The α-hederin treatment induced apoptosis of HCC cells. The apoptosis rates in the control, low-dose α-hederin (5 μmol/L), mid-dose α-hederin (10 μmol/L) and high-dose α-hederin (20 μmol/L) groups were 0.90% ± 0.26%, 12% ± 2.0%, 21% ± 2.1% and 37% ± 3.8%, respectively (P < 0.05). The α-hederin treatment reduced intracellular GSH and ATP levels, induced ROS, disrupted the mitochondrial membrane potential, increased the protein levels of Bax, cleaved caspase-3, cleaved caspase-9, apoptosis-inducing factor and cytochrome C, and decreased Bcl-2 expression. The α-hederin treatment also inhibited xenograft tumor growth in vivo.

CONCLUSION

The α-hederin saponin induces apoptosis of HCC cells via the mitochondrial pathway mediated by increased intracellular ROS and may be an effective treatment for human HCC.
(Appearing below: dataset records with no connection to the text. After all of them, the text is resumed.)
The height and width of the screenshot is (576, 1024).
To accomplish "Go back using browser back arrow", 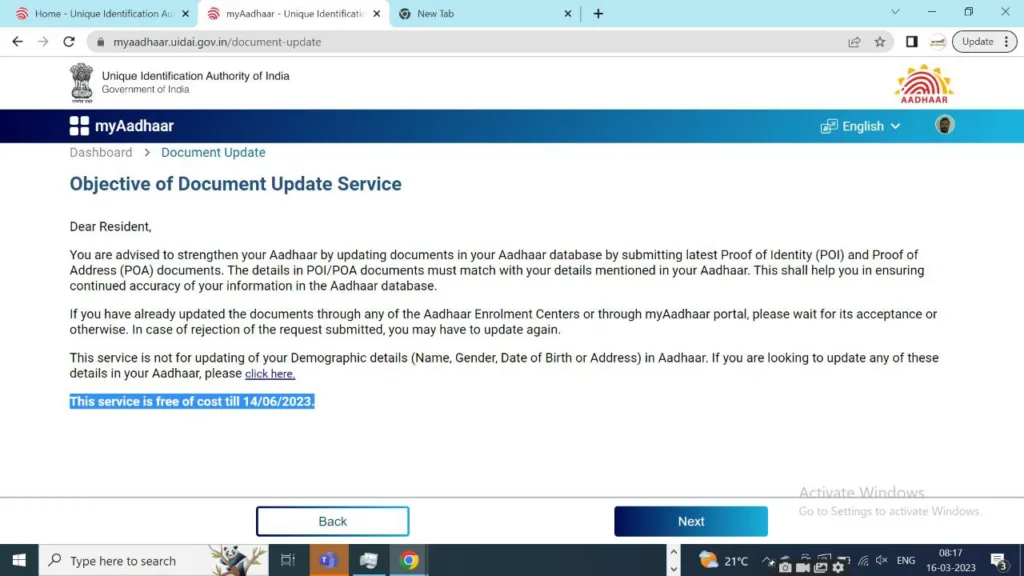I will (x=18, y=42).
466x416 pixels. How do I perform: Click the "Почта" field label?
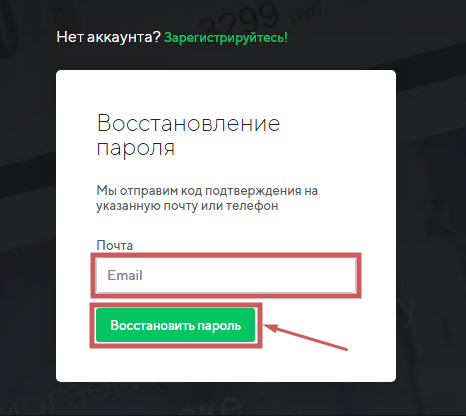click(x=115, y=245)
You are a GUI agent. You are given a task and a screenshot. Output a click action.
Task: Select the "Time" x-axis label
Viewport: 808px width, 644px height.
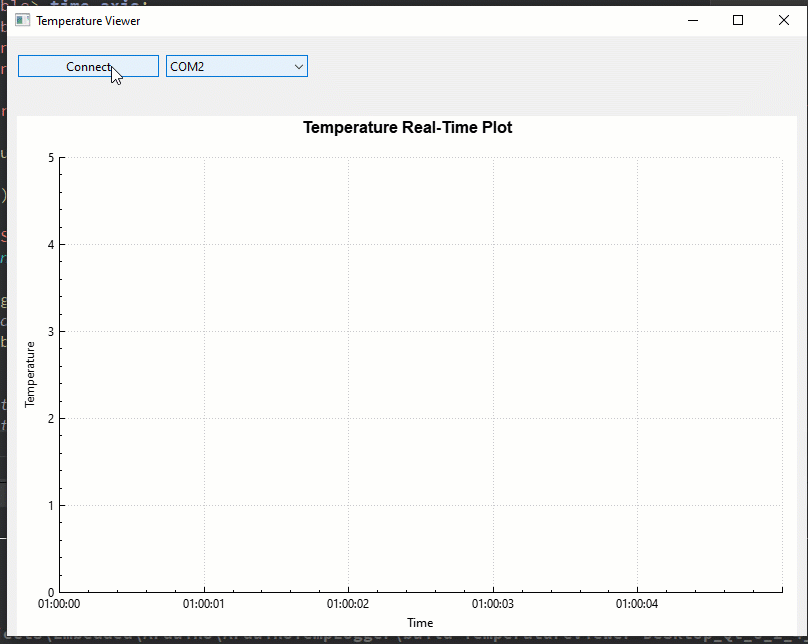[420, 623]
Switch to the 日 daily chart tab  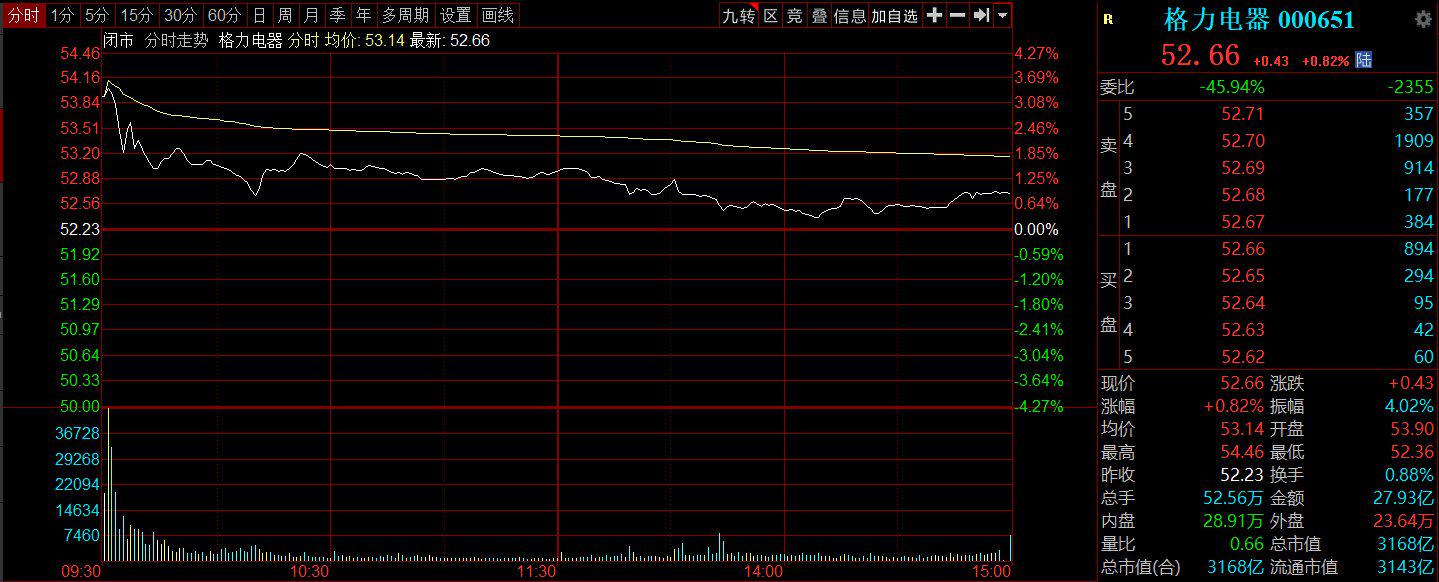[x=259, y=15]
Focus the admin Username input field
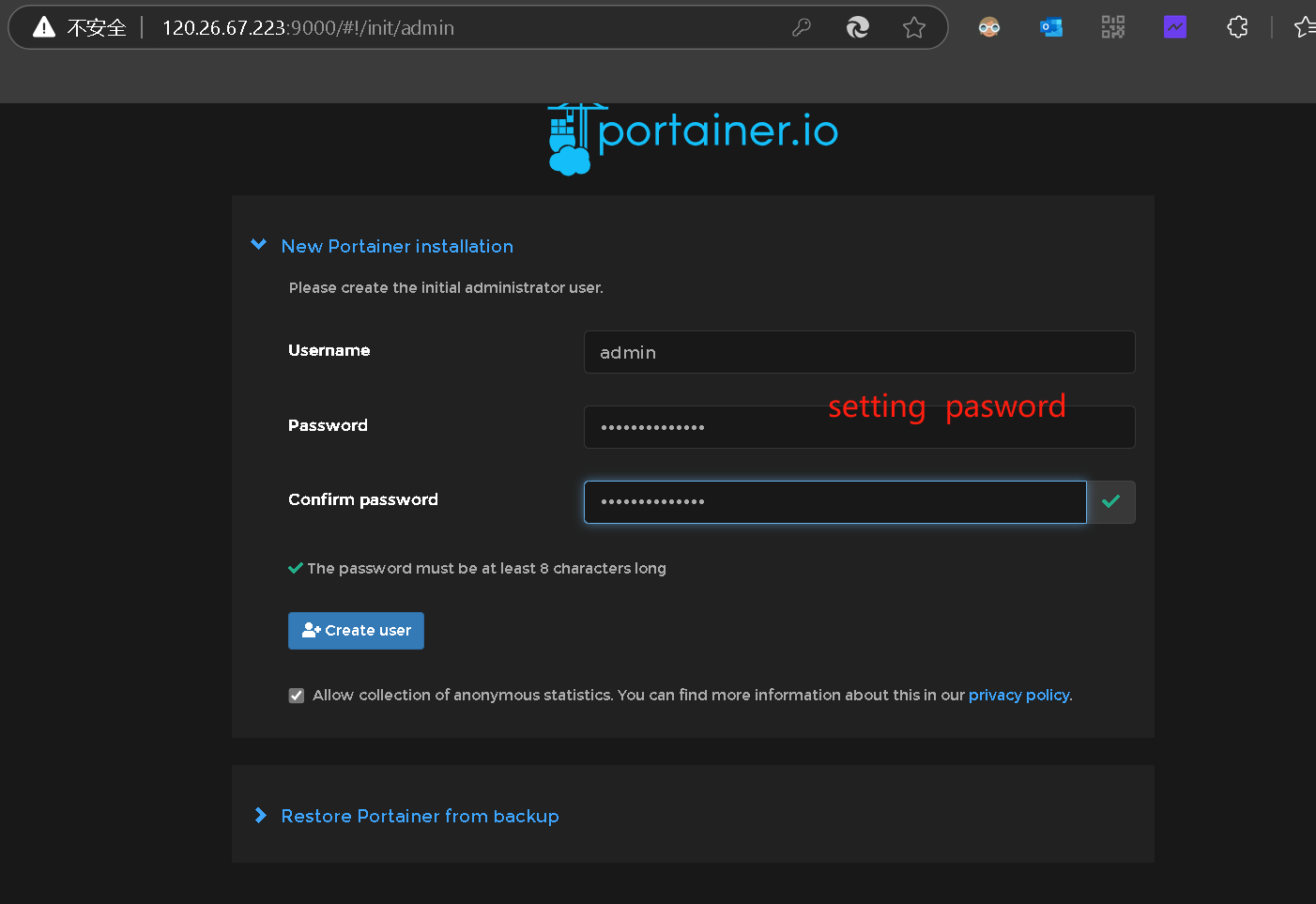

Keywords: Hepatic carcinoma, α-hederin, Apoptosis, Reactive oxygen species, Mitochondria

Core tip: The α-hederin saponin induces apoptosis of hepatocellular carcinoma cells in vitro and in vivo. We found that reactive oxygen species and the mitochondrial pathway play a vital role in α-hederin-induced apoptosis.